**Supplied records:**
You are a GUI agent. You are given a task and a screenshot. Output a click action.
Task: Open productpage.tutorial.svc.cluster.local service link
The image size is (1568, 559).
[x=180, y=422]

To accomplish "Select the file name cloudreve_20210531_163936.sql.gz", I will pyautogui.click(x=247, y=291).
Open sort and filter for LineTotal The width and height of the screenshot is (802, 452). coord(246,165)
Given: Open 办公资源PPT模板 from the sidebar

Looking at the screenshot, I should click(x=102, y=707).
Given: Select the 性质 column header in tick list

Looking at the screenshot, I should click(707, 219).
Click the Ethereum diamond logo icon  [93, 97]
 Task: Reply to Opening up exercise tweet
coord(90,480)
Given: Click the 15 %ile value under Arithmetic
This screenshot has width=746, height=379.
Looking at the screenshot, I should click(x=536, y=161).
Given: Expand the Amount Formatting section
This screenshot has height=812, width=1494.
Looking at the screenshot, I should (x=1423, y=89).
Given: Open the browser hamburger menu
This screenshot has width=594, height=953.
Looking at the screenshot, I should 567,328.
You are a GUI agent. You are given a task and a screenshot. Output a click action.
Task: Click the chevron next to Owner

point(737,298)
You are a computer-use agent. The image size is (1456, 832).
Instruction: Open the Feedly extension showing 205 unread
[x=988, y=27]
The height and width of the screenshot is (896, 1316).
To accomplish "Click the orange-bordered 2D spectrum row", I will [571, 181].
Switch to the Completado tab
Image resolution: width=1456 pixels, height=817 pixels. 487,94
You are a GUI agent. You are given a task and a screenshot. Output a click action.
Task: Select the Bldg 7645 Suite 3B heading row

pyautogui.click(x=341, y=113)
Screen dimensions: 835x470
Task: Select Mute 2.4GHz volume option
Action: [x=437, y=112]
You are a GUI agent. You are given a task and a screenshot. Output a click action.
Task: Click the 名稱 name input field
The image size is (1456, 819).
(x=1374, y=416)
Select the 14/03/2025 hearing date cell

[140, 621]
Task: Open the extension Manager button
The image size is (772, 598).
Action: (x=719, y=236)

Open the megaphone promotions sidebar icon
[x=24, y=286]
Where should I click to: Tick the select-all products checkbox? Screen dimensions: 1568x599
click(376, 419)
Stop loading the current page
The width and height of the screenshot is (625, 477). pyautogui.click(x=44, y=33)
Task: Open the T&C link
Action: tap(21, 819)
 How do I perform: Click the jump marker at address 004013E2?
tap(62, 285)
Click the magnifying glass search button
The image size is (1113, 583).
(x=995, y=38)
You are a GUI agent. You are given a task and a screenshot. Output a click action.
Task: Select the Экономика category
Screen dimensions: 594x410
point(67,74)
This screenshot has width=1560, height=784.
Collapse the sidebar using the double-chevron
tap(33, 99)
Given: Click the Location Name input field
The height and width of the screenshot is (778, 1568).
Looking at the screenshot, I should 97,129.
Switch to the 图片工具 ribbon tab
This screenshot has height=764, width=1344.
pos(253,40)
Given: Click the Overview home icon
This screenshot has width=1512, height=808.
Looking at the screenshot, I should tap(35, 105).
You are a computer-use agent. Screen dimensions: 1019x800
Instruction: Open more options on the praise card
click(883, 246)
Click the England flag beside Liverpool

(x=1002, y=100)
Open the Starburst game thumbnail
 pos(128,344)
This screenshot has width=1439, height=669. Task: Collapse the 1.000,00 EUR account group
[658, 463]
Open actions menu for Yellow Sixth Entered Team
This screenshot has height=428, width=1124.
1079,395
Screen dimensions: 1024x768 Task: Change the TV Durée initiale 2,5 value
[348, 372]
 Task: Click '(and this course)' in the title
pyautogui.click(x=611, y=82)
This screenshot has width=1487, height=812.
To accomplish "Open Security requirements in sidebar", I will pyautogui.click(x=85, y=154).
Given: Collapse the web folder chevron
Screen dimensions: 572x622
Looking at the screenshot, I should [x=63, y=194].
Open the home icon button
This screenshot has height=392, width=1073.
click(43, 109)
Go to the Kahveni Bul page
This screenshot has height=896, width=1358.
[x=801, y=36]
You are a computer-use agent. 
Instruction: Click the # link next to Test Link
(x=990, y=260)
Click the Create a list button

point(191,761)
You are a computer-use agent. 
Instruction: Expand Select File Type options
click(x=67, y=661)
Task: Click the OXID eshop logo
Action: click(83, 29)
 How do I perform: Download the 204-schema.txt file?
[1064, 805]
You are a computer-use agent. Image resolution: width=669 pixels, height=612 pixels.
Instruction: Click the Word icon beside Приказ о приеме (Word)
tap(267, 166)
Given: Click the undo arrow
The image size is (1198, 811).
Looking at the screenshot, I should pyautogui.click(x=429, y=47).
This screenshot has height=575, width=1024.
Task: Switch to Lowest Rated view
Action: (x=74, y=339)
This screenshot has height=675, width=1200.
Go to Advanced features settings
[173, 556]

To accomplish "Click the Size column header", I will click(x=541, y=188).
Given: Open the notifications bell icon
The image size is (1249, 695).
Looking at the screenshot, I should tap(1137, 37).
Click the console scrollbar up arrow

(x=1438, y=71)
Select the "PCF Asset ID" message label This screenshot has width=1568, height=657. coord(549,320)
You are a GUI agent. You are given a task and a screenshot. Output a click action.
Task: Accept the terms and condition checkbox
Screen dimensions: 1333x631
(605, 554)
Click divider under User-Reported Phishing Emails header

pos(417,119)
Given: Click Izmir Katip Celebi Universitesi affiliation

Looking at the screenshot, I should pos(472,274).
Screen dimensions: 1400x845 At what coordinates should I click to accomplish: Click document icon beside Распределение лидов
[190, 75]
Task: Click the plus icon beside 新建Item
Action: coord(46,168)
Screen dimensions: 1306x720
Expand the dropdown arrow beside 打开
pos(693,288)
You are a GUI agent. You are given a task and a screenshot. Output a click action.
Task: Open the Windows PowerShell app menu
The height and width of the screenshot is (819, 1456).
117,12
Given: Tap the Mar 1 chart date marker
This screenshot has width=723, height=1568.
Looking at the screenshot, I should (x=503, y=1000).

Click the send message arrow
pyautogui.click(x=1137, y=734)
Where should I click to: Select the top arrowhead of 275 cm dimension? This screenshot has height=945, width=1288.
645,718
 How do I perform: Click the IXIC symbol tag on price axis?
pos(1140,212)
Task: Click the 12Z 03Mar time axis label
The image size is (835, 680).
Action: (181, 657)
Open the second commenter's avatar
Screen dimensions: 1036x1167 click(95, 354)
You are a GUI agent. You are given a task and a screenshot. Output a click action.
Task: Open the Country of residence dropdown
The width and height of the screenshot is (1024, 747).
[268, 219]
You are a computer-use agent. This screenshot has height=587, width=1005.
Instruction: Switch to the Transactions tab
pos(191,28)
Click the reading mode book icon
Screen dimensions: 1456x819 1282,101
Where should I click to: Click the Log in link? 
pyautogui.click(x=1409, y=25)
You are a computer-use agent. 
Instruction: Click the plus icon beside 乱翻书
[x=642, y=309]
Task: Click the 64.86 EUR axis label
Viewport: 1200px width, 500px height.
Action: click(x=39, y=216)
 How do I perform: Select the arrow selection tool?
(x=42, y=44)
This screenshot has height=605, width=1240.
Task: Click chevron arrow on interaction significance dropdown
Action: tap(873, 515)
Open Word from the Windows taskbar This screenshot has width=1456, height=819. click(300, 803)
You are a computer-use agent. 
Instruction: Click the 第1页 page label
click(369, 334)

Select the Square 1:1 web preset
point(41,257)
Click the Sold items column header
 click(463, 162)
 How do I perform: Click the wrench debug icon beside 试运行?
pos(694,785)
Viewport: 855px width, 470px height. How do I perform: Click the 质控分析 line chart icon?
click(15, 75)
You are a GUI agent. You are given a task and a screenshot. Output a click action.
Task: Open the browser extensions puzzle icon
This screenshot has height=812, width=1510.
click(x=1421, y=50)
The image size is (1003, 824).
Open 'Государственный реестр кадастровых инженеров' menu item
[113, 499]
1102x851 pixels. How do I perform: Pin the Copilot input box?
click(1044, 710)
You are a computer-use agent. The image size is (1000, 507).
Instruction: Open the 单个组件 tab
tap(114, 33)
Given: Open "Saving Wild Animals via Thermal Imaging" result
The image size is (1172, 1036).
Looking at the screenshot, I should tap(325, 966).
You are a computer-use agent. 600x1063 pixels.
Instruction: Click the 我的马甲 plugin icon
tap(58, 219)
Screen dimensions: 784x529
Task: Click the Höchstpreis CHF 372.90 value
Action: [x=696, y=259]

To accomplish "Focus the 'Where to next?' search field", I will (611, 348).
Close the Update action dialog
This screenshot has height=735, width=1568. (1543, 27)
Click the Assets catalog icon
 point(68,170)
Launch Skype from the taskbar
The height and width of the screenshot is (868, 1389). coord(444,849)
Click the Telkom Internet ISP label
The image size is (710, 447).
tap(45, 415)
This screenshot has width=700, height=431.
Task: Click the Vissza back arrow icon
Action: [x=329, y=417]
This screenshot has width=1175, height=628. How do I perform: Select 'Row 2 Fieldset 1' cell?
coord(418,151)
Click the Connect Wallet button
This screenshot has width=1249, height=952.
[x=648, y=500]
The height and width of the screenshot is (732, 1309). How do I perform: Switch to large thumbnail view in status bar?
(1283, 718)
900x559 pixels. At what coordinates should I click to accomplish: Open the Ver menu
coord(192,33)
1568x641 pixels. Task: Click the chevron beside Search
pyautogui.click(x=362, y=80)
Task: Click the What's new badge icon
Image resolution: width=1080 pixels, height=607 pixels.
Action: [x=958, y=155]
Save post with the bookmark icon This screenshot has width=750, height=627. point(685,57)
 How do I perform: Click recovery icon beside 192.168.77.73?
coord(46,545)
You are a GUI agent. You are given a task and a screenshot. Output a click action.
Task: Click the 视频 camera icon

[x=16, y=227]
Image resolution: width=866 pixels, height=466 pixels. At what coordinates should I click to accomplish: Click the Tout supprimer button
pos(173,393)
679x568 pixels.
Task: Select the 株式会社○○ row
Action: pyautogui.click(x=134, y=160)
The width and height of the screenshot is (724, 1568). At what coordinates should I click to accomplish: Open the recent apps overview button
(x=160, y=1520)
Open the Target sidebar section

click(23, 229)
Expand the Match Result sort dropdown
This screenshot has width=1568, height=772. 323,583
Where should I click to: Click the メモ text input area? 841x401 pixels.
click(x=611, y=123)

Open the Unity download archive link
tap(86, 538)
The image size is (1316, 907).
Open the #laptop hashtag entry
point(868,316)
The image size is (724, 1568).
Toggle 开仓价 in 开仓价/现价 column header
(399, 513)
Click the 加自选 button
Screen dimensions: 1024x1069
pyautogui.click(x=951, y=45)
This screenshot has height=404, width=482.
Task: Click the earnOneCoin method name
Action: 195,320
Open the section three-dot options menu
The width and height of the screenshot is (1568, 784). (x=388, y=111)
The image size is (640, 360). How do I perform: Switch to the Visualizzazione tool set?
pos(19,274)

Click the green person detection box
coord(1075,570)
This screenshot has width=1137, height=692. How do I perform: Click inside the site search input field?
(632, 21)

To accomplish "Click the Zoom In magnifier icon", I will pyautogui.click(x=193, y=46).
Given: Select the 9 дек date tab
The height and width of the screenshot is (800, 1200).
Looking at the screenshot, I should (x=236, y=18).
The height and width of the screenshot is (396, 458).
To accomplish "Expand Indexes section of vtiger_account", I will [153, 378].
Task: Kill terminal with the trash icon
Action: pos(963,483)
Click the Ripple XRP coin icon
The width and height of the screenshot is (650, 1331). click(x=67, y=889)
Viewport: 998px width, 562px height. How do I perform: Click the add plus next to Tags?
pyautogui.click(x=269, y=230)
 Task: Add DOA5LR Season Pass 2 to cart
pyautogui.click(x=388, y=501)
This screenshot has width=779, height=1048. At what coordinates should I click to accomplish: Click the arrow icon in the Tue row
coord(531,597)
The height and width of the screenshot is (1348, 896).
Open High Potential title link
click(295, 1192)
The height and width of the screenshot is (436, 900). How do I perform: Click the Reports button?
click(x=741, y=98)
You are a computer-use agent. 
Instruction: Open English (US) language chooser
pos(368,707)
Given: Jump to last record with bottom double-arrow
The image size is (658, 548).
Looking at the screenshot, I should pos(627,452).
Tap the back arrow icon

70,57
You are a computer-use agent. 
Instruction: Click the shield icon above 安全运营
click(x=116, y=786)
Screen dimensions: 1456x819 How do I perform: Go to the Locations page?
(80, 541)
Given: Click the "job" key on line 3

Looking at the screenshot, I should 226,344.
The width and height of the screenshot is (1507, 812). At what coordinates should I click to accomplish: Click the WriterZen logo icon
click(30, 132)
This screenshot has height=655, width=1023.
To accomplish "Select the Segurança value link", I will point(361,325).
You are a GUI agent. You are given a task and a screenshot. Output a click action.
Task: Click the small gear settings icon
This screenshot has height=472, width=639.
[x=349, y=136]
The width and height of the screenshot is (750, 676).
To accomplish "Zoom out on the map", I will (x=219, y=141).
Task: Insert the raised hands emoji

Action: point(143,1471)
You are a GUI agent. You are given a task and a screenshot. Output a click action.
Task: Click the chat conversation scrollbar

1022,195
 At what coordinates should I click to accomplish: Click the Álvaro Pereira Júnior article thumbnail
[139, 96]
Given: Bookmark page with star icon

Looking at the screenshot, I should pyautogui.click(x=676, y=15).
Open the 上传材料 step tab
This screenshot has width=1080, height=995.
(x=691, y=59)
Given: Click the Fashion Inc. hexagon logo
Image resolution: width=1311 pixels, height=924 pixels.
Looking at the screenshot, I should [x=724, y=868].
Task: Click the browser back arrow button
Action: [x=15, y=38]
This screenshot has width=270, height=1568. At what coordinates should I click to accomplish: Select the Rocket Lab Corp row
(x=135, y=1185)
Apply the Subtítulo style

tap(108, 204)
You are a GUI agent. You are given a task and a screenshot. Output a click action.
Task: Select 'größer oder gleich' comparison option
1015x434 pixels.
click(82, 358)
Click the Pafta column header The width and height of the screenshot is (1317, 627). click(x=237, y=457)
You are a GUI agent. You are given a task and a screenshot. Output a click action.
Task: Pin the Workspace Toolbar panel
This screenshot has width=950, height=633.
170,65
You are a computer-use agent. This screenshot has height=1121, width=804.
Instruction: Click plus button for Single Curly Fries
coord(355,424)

**The problem:**
Reproduce the entries exactly, starting at the line containing "Given: Click the Fashion Inc. hexagon logo" and ending at the last line of the entries.

**Result of this task:**
Given: Click the Fashion Inc. hexagon logo
Image resolution: width=1311 pixels, height=924 pixels.
Looking at the screenshot, I should [x=724, y=868].
Task: Click the browser back arrow button
Action: [x=15, y=38]
This screenshot has width=270, height=1568. At what coordinates should I click to accomplish: Select the Rocket Lab Corp row
(x=135, y=1185)
Apply the Subtítulo style

tap(108, 204)
You are a GUI agent. You are given a task and a screenshot. Output a click action.
Task: Select 'größer oder gleich' comparison option
1015x434 pixels.
click(82, 358)
Click the Pafta column header The width and height of the screenshot is (1317, 627). click(x=237, y=457)
You are a GUI agent. You are given a task and a screenshot. Output a click action.
Task: Pin the Workspace Toolbar panel
This screenshot has width=950, height=633.
170,65
You are a computer-use agent. This screenshot has height=1121, width=804.
Instruction: Click plus button for Single Curly Fries
coord(355,424)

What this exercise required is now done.